> **WORK TASK**: Filter the records, keeping every line that has the string "below".
══ MATERIAL FOR THIS TASK ══
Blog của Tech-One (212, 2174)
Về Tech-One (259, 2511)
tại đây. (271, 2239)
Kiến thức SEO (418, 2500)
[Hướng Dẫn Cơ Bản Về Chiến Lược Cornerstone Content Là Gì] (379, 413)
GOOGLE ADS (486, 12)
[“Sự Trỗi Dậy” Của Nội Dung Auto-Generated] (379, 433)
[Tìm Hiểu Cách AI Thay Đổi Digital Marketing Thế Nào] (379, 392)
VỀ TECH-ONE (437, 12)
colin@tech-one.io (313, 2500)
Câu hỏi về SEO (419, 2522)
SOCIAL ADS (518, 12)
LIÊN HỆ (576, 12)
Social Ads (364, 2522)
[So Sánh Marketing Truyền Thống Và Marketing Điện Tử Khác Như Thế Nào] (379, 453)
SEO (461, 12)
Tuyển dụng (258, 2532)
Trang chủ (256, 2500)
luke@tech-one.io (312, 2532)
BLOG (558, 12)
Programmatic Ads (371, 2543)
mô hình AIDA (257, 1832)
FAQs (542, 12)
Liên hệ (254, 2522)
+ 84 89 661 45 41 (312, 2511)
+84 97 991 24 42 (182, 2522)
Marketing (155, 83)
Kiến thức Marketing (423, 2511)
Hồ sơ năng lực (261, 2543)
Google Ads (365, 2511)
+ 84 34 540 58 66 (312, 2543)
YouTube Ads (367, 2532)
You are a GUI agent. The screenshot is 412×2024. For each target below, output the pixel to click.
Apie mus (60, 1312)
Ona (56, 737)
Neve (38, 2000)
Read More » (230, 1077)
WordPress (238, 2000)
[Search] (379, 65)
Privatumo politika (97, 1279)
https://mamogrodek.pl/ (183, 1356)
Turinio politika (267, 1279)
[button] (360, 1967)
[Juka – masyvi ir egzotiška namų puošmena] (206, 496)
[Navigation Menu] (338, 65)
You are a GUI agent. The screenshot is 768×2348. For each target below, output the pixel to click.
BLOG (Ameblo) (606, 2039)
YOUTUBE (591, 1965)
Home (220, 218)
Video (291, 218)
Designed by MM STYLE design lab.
═══
> **SOLUTION**:
You are a GUI agent. The screenshot is 412×2024. For each target below, output the pixel to click.
You are a GUI agent. The screenshot is 768×2348. For each target below, output the pixel to click.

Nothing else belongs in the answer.